Bishop Pilla grew up in Cleveland’s Little Italy neighborhood. He is a graduate of Borromeo College and St. Mary Seminary. He was ordained to the priesthood in 1959, and served as a young priest at St. Bartholomew Parish. In 1960, he entered an academic career in history and economics and was appointed rector of St. Mary Seminary. He has a Bachelor of Arts in Philosophy and a Master of Arts in History from John Carroll University, an honorary Doctorate of Divinity from Baldwin-Wallace College as well as honorary Doctorates of Humane Letters from Cleveland State University, John Carroll University, Ursuline College and Notre Dame College.
In 1979, Pope John Paul II announced his choice of Father Pilla as auxiliary bishop of Cleveland. A year later, he was named the ninth bishop of Cleveland and given the responsibility to shepherd almost one million Catholics.

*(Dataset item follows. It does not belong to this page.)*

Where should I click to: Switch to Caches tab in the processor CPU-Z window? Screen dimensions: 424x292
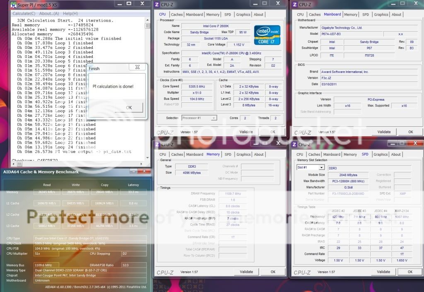click(177, 14)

His 25-year period as bishop has been marked by outstanding pastoral responses to issues such as family life, poverty and the development of youth. He led the sixth largest Catholic school system in the nation and was attentive to educational opportunities for all the children of the region.
In 1994, Notre Dame presented Bishop Pilla with the Fidelia Award for his longstanding spiritual and intellectual support of the College. In 2002, NDC established the Bishop Anthony M. Pilla Scholarship Fund to honor him for his lifelong dedication to higher education and his endeavors to make a Catholic education accessible to disadvantaged Cleveland students. The fund encouraged Northeast Ohio philanthropists to enable impoverished students to achieve their dreams of a college education.

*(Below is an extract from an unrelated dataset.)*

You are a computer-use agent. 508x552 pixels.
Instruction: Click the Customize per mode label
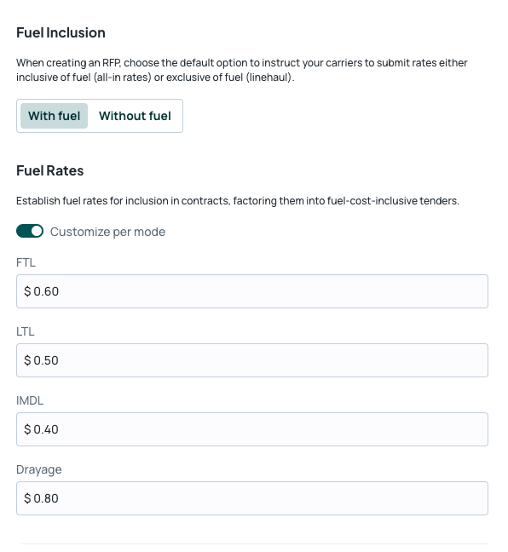107,232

Bishop Pilla served on numerous community boards and committees including the boards of the Greater Cleveland Roundtable, the Catholic University of America and the former National Council of Christians and Jews. Over the years, he was instrumental in strengthening the relationships between Cleveland’s Catholic and Jewish communities.
At the 2009 Medal Dinner, fellow Notre Dame College Medal recipient and college trustee Sam H. Miller praised the bishop for his commitment to interfaith relationships in Cleveland.
“I have known this bishop now for about 30 years,” Miller said. “He has done more [than anyone else in Cleveland], in my opinion, for making Jews and Catholics realize that the differences between them are so much less than the commonality that they share.”
Bishop Pilla’s work went far beyond Northeast Ohio, however. He was the first bishop in the United States to write about the Church’s concern for the environment. He chaired the Implementation Committee for the United States Bishops’ Pastoral on the Economy. For three years, he served as vice president of the National Conference of Catholic Bishops before being elected president in November 1995, completing his term three years later.
“He had sharp political instincts, which he used locally to champion the plight of the poor, and nationally when he played a significant role in 2001 that convinced President George W. Bush to include the refundable child tax credit in his budget. This initiative lifted 500,000 children out of poverty,” said Allio, of the diocese’s Social Action Office. “He was a leader who understood that trust and relationships are everything. He was a consensus builder, who was unafraid of genuine debate, diverse opinions and honest dialogue. His inspiring example gave credibility and life to our four decades of work in Cleveland.”
Bishop Pilla’s work has made Northeast Ohio a better place, and his life is a testament to the motto he chose when he was called to service as a bishop: “Live on in my love.”